Ahora que empiezo a escribir este artículo, me asaltan dudas
sobre el asunto que quería abordar. No sé cómo tejer los pensamientos que van
apareciendo en mi cabeza, últimamente aturdida, para hilar un texto coherente,
pero intentaré que mi reflexión se lea lo más clara posible. La actualidad
política nos ofrece una infinidad de posibles temas y, de hecho, la situación
de las universidades públicas es uno de esos que los avezados periodistas
llamarían candente. Pero no es mi intención dar cuenta de cómo afectan las
reformas, ajustes, medidas de austeridad y no sé qué otros eufemismos a las
universidades. Es mi reflexión personal la que quiero compartir sobre la
Universidad y la Educación con mayúsculas, la cual surge de mi yo más íntimo,
de mi vocación profesional.
Nuestros padres han querido para los hijos la formación al
más alto nivel que hayan podido procurarles, negándose a sí mismos demasiados
caprichos de los que nosotros sí hemos podido disfrutar; tratando de
facilitarnos una educación de calidad a la que seguramente muchos de ellos no
llegaron, si quiera, a tener acceso. Supongo que en ese instinto de lo que
llaman paternidad y maternidad está el allanar el camino de los hijos, por
ejemplo al mercado laboral, con el fin de garantizar su supervivencia cuando
los designios de la naturaleza dejen a los hijos sin sus progenitores. En eso,
como en otras muchas cosas, los padres son los primeros educadores de su
universidad doméstica.
Los que profesionalmente hemos elegido el privilegio de
educar para hacer de él nuestro trabajo, nos limitamos, en comparación, a
transmitir conocimientos, con frecuencia, mucho más intranscendentes e
irrelevantes que el saber que nos han legado nuestros padres. De hecho, la
Universidad nació con esa vocación, la de preparar para la vida; si bien, es
lógico que la vida en la Baja Edad Media era bien distinta de la vida para la
que hoy deben prepararse nuestros jóvenes. O quizá no tanto. En poco tiempo
veremos muy menguado el número de alumnos que frecuentan nuestras aulas; solo aquellos
a quienes el mecenazgo de su estirpe logre auparlos hasta la Universidad
conseguirán el éxito y el reconocimiento, primero social, luego económico.

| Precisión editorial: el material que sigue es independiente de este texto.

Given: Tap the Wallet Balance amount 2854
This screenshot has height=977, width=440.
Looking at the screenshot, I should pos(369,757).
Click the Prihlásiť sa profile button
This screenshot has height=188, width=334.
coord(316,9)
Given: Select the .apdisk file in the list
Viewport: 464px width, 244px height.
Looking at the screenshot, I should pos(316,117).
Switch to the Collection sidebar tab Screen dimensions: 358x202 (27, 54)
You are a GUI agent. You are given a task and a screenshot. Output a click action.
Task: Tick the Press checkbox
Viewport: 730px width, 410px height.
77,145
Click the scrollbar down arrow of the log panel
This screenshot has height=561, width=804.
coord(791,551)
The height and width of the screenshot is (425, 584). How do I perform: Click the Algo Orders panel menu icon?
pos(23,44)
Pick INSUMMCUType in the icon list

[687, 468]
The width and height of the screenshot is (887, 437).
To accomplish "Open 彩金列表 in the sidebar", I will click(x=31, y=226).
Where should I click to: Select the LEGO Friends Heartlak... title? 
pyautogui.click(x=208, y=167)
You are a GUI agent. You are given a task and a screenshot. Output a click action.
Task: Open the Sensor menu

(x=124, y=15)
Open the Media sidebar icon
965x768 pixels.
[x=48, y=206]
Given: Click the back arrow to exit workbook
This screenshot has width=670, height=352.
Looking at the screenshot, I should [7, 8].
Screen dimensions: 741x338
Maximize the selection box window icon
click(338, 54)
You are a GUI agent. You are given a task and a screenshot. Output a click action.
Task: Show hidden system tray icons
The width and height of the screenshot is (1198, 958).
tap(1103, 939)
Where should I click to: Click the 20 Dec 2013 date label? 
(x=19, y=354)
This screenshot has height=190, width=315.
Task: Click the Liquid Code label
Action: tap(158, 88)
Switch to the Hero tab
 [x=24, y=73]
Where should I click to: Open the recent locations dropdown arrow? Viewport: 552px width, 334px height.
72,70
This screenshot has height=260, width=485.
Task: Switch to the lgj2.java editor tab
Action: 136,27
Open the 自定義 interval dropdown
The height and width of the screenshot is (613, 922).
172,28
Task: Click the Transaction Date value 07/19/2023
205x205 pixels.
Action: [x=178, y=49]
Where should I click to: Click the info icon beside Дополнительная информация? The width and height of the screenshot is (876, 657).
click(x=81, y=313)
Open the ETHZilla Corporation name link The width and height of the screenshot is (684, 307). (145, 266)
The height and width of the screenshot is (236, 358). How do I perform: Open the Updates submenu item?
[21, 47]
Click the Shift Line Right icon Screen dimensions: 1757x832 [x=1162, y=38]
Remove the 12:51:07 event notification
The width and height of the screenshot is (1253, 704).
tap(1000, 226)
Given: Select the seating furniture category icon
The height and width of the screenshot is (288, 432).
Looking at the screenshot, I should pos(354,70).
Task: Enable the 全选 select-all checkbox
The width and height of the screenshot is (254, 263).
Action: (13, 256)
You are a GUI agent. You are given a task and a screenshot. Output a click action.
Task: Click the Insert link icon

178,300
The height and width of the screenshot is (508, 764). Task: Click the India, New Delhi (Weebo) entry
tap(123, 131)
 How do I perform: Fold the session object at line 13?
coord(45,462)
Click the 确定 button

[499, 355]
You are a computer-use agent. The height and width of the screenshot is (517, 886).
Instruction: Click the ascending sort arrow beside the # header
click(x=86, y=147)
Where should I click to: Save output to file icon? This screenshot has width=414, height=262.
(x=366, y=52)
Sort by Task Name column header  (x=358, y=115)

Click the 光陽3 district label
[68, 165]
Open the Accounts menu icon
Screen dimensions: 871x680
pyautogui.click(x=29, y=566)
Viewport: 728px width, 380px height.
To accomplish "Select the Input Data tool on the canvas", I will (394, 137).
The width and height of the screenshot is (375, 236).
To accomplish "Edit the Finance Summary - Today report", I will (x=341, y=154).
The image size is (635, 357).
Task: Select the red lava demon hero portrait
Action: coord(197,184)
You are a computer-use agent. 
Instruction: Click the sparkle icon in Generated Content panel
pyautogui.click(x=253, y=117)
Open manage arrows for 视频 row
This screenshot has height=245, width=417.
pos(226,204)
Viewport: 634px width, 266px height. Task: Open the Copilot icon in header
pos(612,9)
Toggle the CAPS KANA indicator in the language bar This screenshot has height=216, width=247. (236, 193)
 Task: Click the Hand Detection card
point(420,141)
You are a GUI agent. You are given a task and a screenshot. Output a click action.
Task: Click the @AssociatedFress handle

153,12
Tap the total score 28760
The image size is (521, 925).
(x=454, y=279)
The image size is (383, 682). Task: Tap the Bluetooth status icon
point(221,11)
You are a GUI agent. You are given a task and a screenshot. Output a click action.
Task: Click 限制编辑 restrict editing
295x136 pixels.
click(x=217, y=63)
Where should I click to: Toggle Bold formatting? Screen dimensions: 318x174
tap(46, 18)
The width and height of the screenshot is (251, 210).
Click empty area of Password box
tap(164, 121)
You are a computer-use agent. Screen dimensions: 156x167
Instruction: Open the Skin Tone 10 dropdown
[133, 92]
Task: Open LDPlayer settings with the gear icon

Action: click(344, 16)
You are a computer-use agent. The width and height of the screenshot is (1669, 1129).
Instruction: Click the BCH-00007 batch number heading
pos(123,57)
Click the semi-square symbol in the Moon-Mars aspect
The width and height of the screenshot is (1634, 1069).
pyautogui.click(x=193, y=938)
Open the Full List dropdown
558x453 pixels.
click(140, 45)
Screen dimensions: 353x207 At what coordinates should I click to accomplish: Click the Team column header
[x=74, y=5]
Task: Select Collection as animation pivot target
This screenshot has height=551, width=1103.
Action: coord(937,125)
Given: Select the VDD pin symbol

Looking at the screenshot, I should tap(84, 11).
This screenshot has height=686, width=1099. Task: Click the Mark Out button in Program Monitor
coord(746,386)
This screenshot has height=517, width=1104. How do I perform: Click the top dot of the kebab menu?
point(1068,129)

Mucho ha cambiado, no obstante, la enseñanza universitaria,
para bien obviamente, desde la Baja Edad Media, si bien últimamente lo que veo
cada día en los pasillos, despachos, oficinas y demás otras dependencias
universitarias se va pareciendo peligrosamente a esa universidad por la que
tantos han luchado para que fuera pública y para todos. Ni Bolonia, ni el €€€$,
ni los ECTS (Estudia, Cabrón, Tú Solo). La Universidad de hoy se la debemos a
una extensísima comunidad de docentes que se ha dejado la piel en la
investigación, en la innovación docente, en su propia formación instrumental y
tecnológica a través de un calvario de evaluaciones externas, acreditaciones,
concursos de méritos, oposiciones, tramos docentes y de investigación, etc. Los
profesores universitarios (asociados, ayudantes y contratados doctores,
titulares y catedráticos) no solo han visto mermados sus sueldos, sino lo que
es más grave, han visto recortada su vocación de educar. Nos pasará factura,
eso no lo duden, y será entonces cuando recordemos que otra Universidad habría
sido posible.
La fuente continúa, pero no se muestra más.